設問:
茶道の先生への挨拶をつづった原文によると、4年前に先生のもとへ駆けこんだのは何のためでしたか。

原文:
###
そして桃の花は、ほんとうに赤ちゃんがほほ笑むようにふんわり咲くんだよなあ。

家族が時間をつくってくれて、お茶の先生のもとへ、引っ越し前のご挨拶に。

炭点前を教えていただいたあと、いつも通りお薄を点てる。

先生が私の襟元を見て「ほんとうに綺麗に着られてるわね」とおっしゃるので、不意をつかれて鼻の奥がつんとしてしまった。

「子どもの卒園式に着物を着たいんです!」と先生のところへ駆けこんで、なんとか着られるようにしてもらった4年前のこと、思い出して。

着物が着られるようになったら、こんどは隣の茶室で、秘密結社みたいに愉しげに炉を囲んでいるお姉さま、お兄さまたちに心ひかれ、末席に加わらせていただいた。

以来、楽しいときも、悲しいときも、天にのぼりそうな朝も、胸がやぶけそうな夜も、先生は同じ佇まいでお茶室にいて、しずかに見守ってくださった。

手の動きを見れば、私の心の内なんてお見通しだったはずだけれど。

そのことにどれくらい救われていたか、いくつものお稽古が思い出されて、言葉にならない。

いつでもここへ戻ってこられるように、毎日お稽古をつづけよう。

お茶室じゃなくても、着物を着てなくても、生きているかぎり、今ここに在ることのレッスンはつづく。
###
提供情報:
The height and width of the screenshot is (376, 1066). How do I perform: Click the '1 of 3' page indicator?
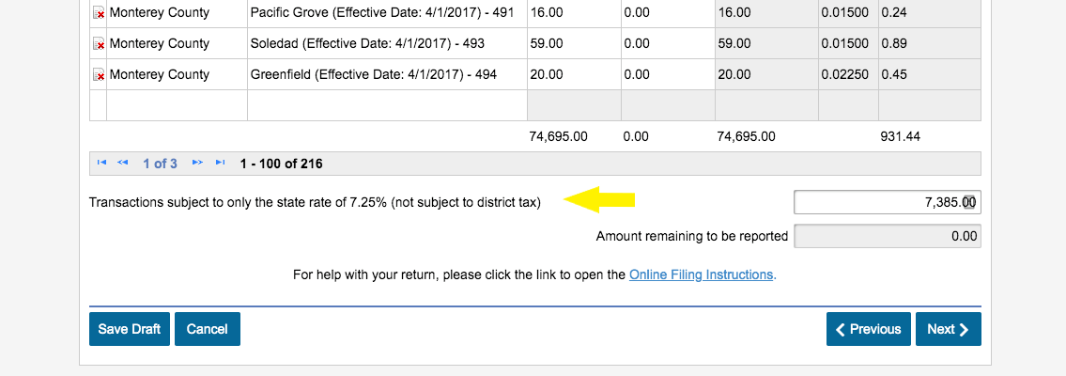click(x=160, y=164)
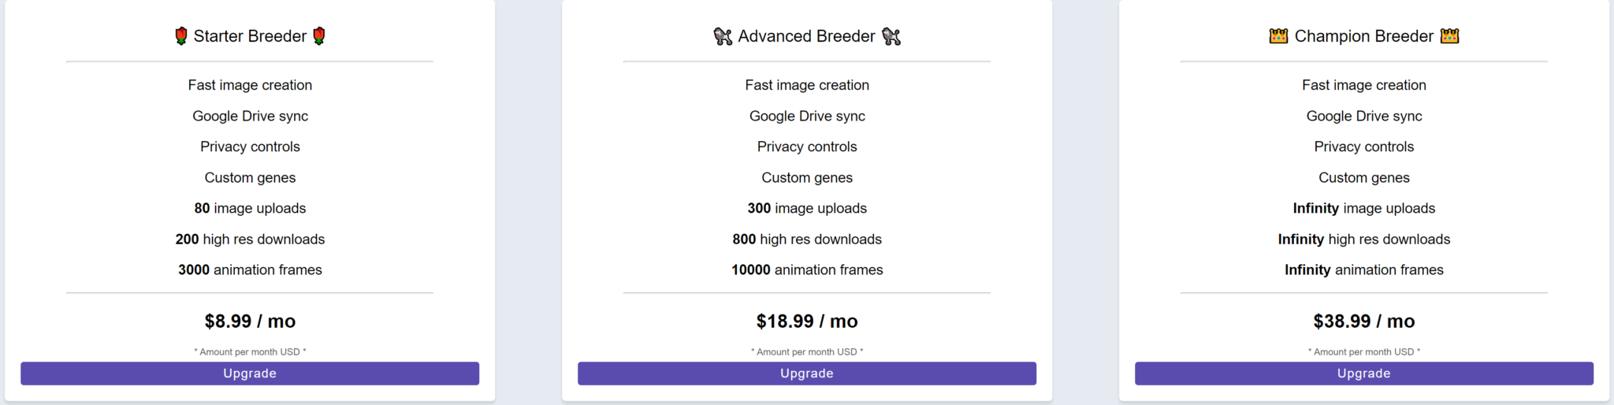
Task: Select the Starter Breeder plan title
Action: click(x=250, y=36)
###
最終回答:
子どもの卒園式に着物を着たかったためです。